I don't believe I ever consciously considered the possibility of my adoptive parents "returning" me, but I'm sure the idea lurked in my subconscious. I was a compliant adoptee -- "never any trouble at all," as my adoptive mother has told me many times. No, I don't believe I thought they would send me away, but I wasn't taking any chances. I wrote recently about my fantasies of running away. That's one thing, but to be sent away -- rejected -- is an adoptee's deepest fear.


  1. I was told on more than one occasion that my mother wished she could send me back...and honestly, a large part of my little girl self wished she would.
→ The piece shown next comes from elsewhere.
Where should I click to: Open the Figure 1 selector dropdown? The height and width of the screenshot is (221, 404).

  2. I may have told you this story before: My gullible siblings and I all believed that our parents got us from "The Gypsies": Mom & Dad joked that there was a free baby with every basket, or maybe a free basket with every baby.

    The sad side effect was that we were all terrified that someday the Gypsies would come to town and take us away. Writing this now, I think "What an odd thing to tell a small child!"
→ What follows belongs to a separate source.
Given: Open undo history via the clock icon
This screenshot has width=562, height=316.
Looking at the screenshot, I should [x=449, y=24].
    I remember once hiding after my brother (age four or five) came running into the house to warn me that the Gypsies were coming, and he was just as scared as I was. Also we would duck down in the car when we drove through one area where my dad said the Gypsies lived.
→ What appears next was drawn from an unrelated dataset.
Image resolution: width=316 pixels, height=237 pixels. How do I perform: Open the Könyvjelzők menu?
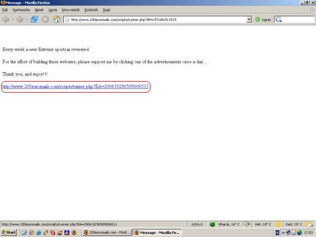(70, 9)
    In later years, though, I thought how wonderful it would be to go off with my flamboyant and fun Gypsy family -- if only they had really existed.

    While my fears and mis-beliefs could possibly have been washed away, there was never any attempt to do do. But what could your parents have said to you to make you feel more secure? What language can new adoptive parents use now?


    P.S. I was surprised a few years ago to find out that my younger sister grew up with the same fear. I *knew* we didn't get HER from the Gypsies. My mom had shown me the huge scar from her C-Section (1953 style) and said, "Here's where your sister came from." I just couldn't figure out how she got in there.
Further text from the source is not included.